*本文抜粋*.
▬▬▬▬▬▬

After millions of men gave their lives on the battlefields of Europe, it was doubly tragic that a deadly influenza would claim up to 50 million more deaths in the conflict’s immediate aftermath. World War I has given us daylight saving time, Dada, triage, chemical weapons, plastic surgery, fascism and, of course, another war. It invented new forms of killing and unearthed miraculous ways to save lives.

Wall Street Journal editors from around the world have selected c that still shape our lives today. History is always open to interpretation, but as the war to end all wars retreats from living history, it feels more important than ever to remember its impact. It is everywhere you look.

日本関連では林由佳記者が日本の軍国主義について書いていました。

Japanese Militarism
by Yuka Hayashi


The seed of Japanese militarism—which led to atrocities that still haunt East Asian diplomacy—firmly took root during World War I, historians say.

In the lead-up to the war, as the Western world focused on the tensions in the Balkans, Japan had been expanding its influence in East Asia. It had gained control of a large swath of Manchuria as a result of its victories in the First Sino-Japanese War (1895) and the Russo-Japanese War (1904-5). In 1910, it formally placed Korea under its colonial rule.

World War I solidified Japan’s position among the ranks of colonial powers, previously made up of Western nations.

▬▬▬▬▬▬

*作業内容*.
1: 本文抜粋によると、日本が朝鮮を正式に植民地支配下に置いたのは何年ですか。
2: 本文抜粋で第一次世界大戦が「given us」とされているものを、原文の語句のまますべて挙げてください。
3: 日本の軍国主義を扱った本文抜粋を、その最後の文の後から書き継いでください。
ここでのデータは使用しません。

▬▬▬▬▬▬

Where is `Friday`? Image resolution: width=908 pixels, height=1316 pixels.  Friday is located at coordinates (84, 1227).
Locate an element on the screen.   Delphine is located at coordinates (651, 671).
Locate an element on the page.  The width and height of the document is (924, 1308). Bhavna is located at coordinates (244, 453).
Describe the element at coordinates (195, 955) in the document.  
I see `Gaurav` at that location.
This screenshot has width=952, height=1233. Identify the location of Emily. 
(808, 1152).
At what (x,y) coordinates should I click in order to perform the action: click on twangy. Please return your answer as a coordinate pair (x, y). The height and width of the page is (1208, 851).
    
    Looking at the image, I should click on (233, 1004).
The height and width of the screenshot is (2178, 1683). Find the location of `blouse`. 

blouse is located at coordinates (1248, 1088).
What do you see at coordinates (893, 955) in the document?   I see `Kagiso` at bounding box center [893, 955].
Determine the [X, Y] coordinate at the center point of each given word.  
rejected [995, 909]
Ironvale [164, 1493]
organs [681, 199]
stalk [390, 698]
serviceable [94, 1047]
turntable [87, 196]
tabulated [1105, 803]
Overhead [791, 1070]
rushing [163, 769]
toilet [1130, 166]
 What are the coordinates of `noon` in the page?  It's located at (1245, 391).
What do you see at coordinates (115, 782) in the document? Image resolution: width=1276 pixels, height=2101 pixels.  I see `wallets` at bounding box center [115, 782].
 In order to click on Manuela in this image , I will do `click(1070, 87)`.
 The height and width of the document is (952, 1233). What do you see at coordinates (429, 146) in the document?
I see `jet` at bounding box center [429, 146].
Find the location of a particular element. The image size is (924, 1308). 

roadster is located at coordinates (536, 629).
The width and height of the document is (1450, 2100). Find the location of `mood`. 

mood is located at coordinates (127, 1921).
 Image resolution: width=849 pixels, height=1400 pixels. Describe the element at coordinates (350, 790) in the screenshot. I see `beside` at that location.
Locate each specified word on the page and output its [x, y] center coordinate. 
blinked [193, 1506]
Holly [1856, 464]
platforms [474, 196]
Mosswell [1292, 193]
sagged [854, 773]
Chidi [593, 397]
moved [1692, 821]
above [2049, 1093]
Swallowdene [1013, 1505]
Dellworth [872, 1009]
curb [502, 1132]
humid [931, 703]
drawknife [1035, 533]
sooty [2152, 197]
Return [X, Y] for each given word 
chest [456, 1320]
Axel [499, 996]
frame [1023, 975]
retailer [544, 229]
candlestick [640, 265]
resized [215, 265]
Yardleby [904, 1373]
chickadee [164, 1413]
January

▬▬▬▬▬▬

*解答一覧*.
1: 1910年です。

2: daylight saving time、Dada、triage、chemical weapons、plastic surgery、fascism、another war

3:
最後に現在の日本の状況に簡単に触れて締めています。

Today, as China’s military expansion and North Korea’s nuclear ambitions fuel tensions in East Asia, Japan’s Prime Minister Shinzo Abe is again seeking to give its military a greater role by reinterpreting the constitution, a move viewed suspiciously, in the light of history, by China and South Korea.

英語学習者として興味が惹かれるトピックはWords and Phrasesでしょうか。第一次世界大戦がきっかけとなって使われるようになった表現を紹介してくれています。

Words and Phrases
by Sarah Sloat
Even those who consider themselves untouched by World War I experience its legacy every time they talk about “acing” an interview, feeling “shell-shocked,” or seeing a movie that was a “dud.” Dozens of words handed down from the war have become entrenched in the English language

“There weren’t a great number of new words invented, but there was a ‘melting pot’ in the war that helped words spread,” says Julian Walker, a linguist and the co-author, with military historian Peter Doyle, of “Trench Talk: Words of the First World War.” Words from other languages entered English, and regional words jumped borders.

ここで興味深いと感じたのは兵士が外国軍と触れ合うことによって新たな言葉が広まるようになったということです。

On the front, British soldiers mixed with foreign troops, inevitably exchanging words and slang. “Cushy,” a word used today to mean comfortable, privileged or plush, entered English in World War I via Indian troops, for whom it meant “pleasant.” From American allies, the British learned to put miscreants in the “cooler,” and from Canadians they learned to “swipe” food, Mr. Walker says.

French words trickled in too. “Camouflage” was practically unused in English before the war, but soon bested whatever English had to offer.”Souvenir” ousted “keepsake,” and “morale” usurped “moral.”

それは外国との触れ合いだけでなく、国内でも一地方の言葉が使われるようになったものもあるようです。bingeを例としてあげています。このブログでもbinge-watchingは取り上げましたね。

British troops also mixed with each other, and some words earned their place in the modern tongue when war propelled them over regional barriers. This was especially true after 1916, when conscription was introduced in the U.K., Mr. Walker notes.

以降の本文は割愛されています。